----- Excerpt -----

Checkpoint duration is a function of state size, network bandwidth to checkpoint storage, and the number of concurrent checkpoint operations. A job with 100 GB of RocksDB state can take several minutes to complete a full checkpoint, during which barrier alignment introduces back-pressure across the topology. Unaligned checkpoints (introduced in Flink 1.11) mitigate the back-pressure issue but add implementation complexity and increase checkpoint sizes.

Flink retains a configurable number of completed checkpoints on disk. Storage cost grows linearly with retention count multiplied by checkpoint size. Incremental checkpointing helps, but a cluster with many jobs, each holding tens of gigabytes of state, accumulates significant checkpoint storage.

RisingWave epoch-based snapshots

RisingWave uses a barrier protocol similar in structure to Flink's, but the output is different. At each epoch boundary, RisingWave flushes all in-memory state changes to Hummock (the S3 LSM), producing an immutable snapshot. Snapshots are cheap to create because the underlying storage is already S3 -- there is no separate upload step.

Recovery means replaying from the most recent committed epoch rather than reconstructing local RocksDB files from a checkpoint archive. Because Hummock is shared storage, all compute nodes read the same state on startup. There is no need to distribute checkpoint archives to individual workers.

RisingWave does not expose checkpoint configuration to users. There is no interval to set, no timeout to tune, and no concurrent checkpoint limit. The epoch interval is an internal parameter managed by the meta service based on cluster load.

State TTL: Expiring Old State

Long-running streaming jobs accumulate state for keys that are no longer active. A session tracking job retains state for users who last visited months ago. Flink provides a StateTtlConfig API to mark individual state descriptors with a TTL:

StateTtlConfig ttlConfig = StateTtlConfig.newBuilder(Time.hours(24))

-----

#### [What you are asked to do]
Extend the excerpt comparing Flink and RisingWave state handling, picking up right after its last line. The records are not needed for any of this work.

----- Recorded data -----

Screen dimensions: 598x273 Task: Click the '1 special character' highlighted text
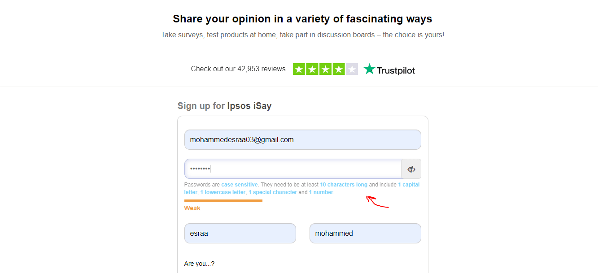pos(273,192)
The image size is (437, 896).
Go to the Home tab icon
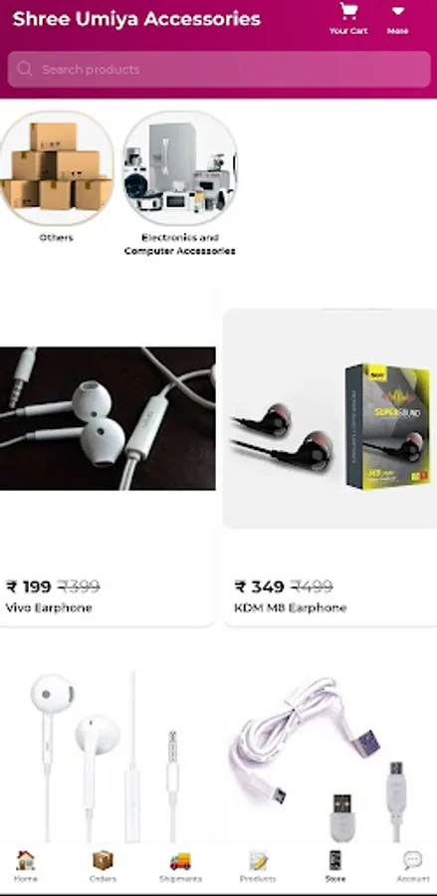(25, 860)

-----

#### [The output]
    .setUpdateType(StateTtlConfig.UpdateType.OnCreateAndWrite)
    .setStateVisibility(StateTtlConfig.StateVisibility.NeverReturnExpired)
    .disableCleanupInBackground()         // explicit background cleanup
    .cleanupInBackground()                // enable background compaction-driven cleanup
    .build();

ValueStateDescriptor<UserSession> sessionDescriptor =
    new ValueStateDescriptor<>("user-session", UserSession.class);
sessionDescriptor.enableTimeToLive(ttlConfig);

ValueState<UserSession> sessionState = ctx.getPartitionedState(sessionDescriptor);

TTL cleanup in Flink is not instantaneous. Expired entries remain in RocksDB until a compaction pass or an explicit read eviction removes them. The cleanupInBackground() option triggers cleanup during RocksDB compactions, but compaction timing is non-deterministic. Large keyspaces with long TTLs can carry gigabytes of logically expired state that bloats checkpoint sizes and RocksDB disk usage until compaction catches up.

Flink's TTL is per-state descriptor, so jobs with multiple stateful operators require separate TTL configurations for each. Coordinating TTL policies across a complex topology -- ensuring that all state for a given key expires at roughly the same wall-clock time -- requires careful design.

RisingWave: windowed aggregation as natural TTL

RisingWave does not implement a TTL API analogous to Flink's StateTtlConfig. Instead, the preferred approach for time-bounded state is to write windowed materialized views. A tumbling window aggregation retains state only for the current and recent windows, automatically releasing state for past windows once they close:

-- RisingWave: tumbling window over user events.
-- State for closed windows is released automatically.
CREATE MATERIALIZED VIEW fstate_session_counts AS
SELECT
    window_start,
    window_end,
    user_id,
    COUNT(*) AS event_count
FROM TUMBLE(fstate_user_events, event_time, INTERVAL '1' HOUR)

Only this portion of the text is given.